Nutrition Support Blog: YOU are the Nutrition Support “FDA”
August 29, 2012
Most nutrition support professionals that I know were not attracted to clinical nutrition because they had the illusion the field offered ready opportunities for vast wealth, power or fame. A desire to help sick patients is often a core motivation for those of us who stay in the clinical arena for any length of time. Naturally, when nutrition products become available that promise to improve patient outcomes, there is an undeniable desire to use the new products.
I distinctly remember my excitement some years ago when the first abstracts about “Immune enhancing” enteral feeding products were published. Notwithstanding my nutrition-geekiness about being excited about a new enteral feeding product, the initial claims of 40% reduction in infections and a 25% decrease in ICU length of stay were very compelling. Many facilities immediately put these products on their formularies, despite the fact that the initial studies were very small and not well controlled. Unfortunately, follow-up studies suggested that some patient populations may be harmed by the arginine supplemented “immuno-enhancing” products. Although these is reasonable evidence that immuno-enhancing formulas improves outcome in elective surgery of GI malignancy, to date, adequate data does not exist for anyone to know if all of the ingredients are necessary, what is the best ratio of these pharmaconutrients, or who exactly (outside of GI oncology surgery) may be helped or harmed if they are used. The reality is that it takes very large multicenter trials to investigate outcomes in critically ill patients, and no company is willing to spend millions on research if they cannot patent a product and realize a return on their investment.
It is frustrating beyond measure that there may be nutrient combinations that may be helpful for our critically ill patients, but we still do not know what they are and whether they may be helpful or harmful. Regrettably, it would an incalculable error to give pharmaconutrients under the assumption that, “it might help, won’t hurt”- especially in critically ill patients. The pages of ICU journals are filled with trials of promising new therapies that turned out to be harmful when properly studied1, and a number of seemingly benign nutrients such as vitamin E, B-carotene and even calcium have turned out to be harmful in supplemental doses2-4.

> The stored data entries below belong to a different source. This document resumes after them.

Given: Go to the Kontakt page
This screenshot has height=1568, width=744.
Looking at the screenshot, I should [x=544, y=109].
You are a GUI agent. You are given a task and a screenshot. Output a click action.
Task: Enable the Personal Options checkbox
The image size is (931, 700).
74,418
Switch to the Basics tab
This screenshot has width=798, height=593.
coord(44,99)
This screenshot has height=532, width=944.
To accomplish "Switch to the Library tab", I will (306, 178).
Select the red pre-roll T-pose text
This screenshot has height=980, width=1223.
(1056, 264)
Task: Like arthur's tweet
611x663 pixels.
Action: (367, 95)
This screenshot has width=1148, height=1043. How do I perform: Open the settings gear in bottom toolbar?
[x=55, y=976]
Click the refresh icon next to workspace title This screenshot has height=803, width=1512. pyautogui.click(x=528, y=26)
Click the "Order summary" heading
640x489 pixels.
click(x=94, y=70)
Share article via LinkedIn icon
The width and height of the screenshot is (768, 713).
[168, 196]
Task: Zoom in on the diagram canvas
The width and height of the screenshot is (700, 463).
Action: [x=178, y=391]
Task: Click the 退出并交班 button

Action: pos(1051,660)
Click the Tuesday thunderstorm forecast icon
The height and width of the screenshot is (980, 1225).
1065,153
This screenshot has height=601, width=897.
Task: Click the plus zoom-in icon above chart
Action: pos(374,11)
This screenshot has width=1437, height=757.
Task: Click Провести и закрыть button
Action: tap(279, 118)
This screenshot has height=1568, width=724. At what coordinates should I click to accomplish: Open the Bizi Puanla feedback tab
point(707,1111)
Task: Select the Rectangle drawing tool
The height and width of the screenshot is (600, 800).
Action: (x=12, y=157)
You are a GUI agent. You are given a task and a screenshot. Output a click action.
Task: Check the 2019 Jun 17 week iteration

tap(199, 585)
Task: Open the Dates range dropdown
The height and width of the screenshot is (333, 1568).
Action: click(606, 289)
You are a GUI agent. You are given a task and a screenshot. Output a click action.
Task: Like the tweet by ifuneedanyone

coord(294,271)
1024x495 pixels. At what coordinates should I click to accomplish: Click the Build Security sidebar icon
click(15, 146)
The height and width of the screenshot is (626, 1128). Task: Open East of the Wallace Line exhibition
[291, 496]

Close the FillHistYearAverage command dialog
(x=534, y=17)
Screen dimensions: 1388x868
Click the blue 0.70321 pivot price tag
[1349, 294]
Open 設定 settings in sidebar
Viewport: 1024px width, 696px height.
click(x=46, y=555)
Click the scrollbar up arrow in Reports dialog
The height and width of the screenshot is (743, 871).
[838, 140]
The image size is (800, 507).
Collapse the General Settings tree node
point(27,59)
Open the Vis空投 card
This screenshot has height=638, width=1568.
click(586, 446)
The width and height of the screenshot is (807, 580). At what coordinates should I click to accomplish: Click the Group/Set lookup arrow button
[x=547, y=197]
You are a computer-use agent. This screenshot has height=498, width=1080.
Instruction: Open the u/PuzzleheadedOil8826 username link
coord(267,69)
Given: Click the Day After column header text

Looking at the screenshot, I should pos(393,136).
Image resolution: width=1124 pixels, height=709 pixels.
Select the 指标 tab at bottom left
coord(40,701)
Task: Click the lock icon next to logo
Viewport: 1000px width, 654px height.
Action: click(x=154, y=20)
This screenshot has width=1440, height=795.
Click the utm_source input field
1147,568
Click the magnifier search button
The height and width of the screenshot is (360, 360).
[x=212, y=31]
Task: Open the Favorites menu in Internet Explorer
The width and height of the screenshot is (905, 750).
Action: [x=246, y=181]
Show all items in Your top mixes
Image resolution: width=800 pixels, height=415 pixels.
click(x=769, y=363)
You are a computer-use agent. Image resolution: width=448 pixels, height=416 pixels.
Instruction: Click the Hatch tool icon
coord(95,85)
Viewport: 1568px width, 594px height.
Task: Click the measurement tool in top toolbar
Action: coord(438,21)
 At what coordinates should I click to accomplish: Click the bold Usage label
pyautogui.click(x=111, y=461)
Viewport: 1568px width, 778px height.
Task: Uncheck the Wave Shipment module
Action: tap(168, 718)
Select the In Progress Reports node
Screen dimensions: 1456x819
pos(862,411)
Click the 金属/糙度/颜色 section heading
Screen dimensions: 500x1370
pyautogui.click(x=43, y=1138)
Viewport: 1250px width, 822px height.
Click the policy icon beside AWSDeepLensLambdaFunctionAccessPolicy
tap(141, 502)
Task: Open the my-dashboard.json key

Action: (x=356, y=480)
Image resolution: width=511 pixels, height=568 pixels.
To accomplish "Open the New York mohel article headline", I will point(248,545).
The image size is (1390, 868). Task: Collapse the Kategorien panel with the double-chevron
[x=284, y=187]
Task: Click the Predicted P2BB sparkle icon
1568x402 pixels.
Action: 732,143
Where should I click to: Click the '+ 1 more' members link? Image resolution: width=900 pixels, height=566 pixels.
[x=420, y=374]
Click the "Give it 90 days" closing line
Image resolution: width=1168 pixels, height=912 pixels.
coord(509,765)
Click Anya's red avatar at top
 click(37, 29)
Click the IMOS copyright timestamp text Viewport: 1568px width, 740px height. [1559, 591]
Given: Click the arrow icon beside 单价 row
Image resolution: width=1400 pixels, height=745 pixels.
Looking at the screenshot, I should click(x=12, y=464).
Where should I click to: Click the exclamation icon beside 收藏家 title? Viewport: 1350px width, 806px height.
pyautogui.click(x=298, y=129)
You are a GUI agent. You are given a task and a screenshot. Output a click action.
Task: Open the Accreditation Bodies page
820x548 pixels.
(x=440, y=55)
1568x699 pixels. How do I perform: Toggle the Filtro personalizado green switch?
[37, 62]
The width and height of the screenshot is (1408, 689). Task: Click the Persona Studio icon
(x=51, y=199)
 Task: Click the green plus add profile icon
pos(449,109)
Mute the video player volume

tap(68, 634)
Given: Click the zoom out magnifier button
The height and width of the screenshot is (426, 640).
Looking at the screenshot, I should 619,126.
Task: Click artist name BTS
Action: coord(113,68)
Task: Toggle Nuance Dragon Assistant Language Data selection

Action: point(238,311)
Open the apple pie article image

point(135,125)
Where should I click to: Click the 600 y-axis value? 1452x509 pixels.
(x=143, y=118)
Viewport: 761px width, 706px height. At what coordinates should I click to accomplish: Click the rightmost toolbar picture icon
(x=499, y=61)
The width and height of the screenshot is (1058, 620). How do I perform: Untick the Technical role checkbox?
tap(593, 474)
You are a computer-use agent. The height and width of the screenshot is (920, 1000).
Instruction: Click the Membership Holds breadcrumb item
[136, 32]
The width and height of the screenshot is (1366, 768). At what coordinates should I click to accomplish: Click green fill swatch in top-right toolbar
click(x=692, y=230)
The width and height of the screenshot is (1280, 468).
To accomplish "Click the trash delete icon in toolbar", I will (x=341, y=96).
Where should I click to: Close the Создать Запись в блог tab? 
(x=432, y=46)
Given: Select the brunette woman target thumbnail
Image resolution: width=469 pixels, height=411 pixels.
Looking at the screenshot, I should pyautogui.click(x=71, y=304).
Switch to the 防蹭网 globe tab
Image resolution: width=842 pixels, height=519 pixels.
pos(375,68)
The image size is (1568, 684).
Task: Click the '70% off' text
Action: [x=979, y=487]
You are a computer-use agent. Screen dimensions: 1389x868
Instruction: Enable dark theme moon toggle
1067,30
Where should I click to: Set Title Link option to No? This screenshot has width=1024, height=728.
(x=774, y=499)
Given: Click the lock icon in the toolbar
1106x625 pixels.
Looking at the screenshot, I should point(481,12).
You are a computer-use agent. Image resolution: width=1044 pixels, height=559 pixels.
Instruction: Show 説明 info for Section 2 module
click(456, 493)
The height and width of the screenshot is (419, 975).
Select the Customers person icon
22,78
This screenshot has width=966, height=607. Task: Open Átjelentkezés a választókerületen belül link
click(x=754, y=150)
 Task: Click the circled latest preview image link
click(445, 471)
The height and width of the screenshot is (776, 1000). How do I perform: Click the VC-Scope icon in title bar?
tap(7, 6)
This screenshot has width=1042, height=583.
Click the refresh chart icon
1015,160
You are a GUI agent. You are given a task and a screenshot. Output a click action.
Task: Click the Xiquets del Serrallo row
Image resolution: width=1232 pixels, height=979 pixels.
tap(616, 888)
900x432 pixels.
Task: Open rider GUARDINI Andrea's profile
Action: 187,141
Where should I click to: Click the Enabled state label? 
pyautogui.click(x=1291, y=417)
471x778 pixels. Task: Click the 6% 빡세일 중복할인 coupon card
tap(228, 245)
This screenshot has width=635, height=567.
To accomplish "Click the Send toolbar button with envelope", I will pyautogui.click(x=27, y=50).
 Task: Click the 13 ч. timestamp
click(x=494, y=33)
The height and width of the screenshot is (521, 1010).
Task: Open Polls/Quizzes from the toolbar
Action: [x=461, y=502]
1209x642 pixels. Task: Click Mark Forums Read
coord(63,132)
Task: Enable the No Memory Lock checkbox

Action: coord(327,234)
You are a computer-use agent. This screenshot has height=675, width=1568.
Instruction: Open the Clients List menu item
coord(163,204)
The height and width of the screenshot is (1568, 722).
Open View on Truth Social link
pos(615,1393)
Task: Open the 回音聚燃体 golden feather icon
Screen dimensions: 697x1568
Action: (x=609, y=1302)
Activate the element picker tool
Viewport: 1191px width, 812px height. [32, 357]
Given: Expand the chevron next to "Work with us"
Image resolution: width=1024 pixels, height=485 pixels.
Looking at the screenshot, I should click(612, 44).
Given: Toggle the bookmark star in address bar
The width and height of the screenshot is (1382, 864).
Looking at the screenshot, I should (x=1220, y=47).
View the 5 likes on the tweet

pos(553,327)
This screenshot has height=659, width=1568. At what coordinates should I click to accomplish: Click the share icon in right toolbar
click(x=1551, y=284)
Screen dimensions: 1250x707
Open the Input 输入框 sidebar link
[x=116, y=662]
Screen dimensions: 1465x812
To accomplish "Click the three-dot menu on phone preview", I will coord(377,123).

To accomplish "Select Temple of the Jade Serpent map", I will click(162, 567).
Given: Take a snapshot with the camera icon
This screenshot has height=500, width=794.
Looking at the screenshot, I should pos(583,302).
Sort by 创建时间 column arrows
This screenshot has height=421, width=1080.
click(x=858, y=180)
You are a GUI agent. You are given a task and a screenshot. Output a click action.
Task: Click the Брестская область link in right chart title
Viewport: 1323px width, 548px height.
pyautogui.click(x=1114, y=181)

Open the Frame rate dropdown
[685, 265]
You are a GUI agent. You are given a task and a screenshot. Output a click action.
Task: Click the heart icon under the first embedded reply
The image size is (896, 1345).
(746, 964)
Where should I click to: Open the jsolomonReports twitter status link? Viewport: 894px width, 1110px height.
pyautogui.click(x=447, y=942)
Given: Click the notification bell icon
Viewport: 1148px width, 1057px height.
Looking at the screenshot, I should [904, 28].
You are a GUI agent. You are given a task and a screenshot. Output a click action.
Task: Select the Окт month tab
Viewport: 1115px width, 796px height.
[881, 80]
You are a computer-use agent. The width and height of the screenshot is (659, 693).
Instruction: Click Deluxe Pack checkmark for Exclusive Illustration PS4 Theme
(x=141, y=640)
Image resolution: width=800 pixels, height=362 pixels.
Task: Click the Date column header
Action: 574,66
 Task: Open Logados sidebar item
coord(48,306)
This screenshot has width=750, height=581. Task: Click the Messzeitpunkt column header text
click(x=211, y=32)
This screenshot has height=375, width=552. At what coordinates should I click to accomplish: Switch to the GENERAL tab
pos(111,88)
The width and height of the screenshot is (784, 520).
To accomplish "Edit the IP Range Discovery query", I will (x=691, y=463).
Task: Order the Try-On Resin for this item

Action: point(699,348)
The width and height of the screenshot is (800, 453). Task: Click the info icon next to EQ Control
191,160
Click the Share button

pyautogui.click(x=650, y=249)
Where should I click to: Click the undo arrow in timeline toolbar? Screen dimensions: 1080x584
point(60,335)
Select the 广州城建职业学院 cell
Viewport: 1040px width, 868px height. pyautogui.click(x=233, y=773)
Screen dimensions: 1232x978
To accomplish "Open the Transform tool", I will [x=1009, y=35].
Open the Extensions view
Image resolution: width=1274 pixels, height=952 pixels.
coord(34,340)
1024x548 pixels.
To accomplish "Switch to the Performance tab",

Unlike medications, there is no FDA approval process that requires large, carefully controlled safety and efficacy studies for enteral nutrition products. The only real control over how much research is required before a product is infused in sick humans is the willingness of clinicians to use a product. As long as clinicians continue to use products based on marginal data, there is no motivation to continue research until full information is available. It is the responsibility of nutrition clinicians that care for sick people to understand the limits of available data, be able to distinguish science from advertising, and absolutely refuse to use products that do not have adequate outcome studies supporting their use – especially when these products come at an increased cost compared to standard fare. We would all like nutrition products that have a capacity to help our sickest patients, but without adequate data, our desire to do good can have results that we did not intend.
“Understand that I would use this Ring from a desire to do good. But through me... it would wield a power too great and terrible to imagine.”
- J.R.R. Tolkien
1. Wenzel RP, Edmond MB. Septic Shock — Evaluating Another Failed Treatment N Engl J Med 2012; 366:2122-2124
2. The Alpha-Tocopherol, Beta-Carotene Cancer Prevention Study Group. The effect of vitamin E and beta carotene on the incidence of lung cancer and other cancers in male smokers. N Engl J Med. 1994;330:1029–1035.
3. Klein EA, Thompson IM Jr, Tangen CM, et al. Vitamin E and the risk of prostate cancer: the Selenium and Vitamin E Cancer Prevention Trial (SELECT). JAMA. 2011;306(14):1549-56.
4. Bolland MJ, Avenell A, Baron JA, et al. Effect of calcium supplements on risk of myocardial infarction and cardiovascular events: meta-analysis. BMJ 2010;341:c3691.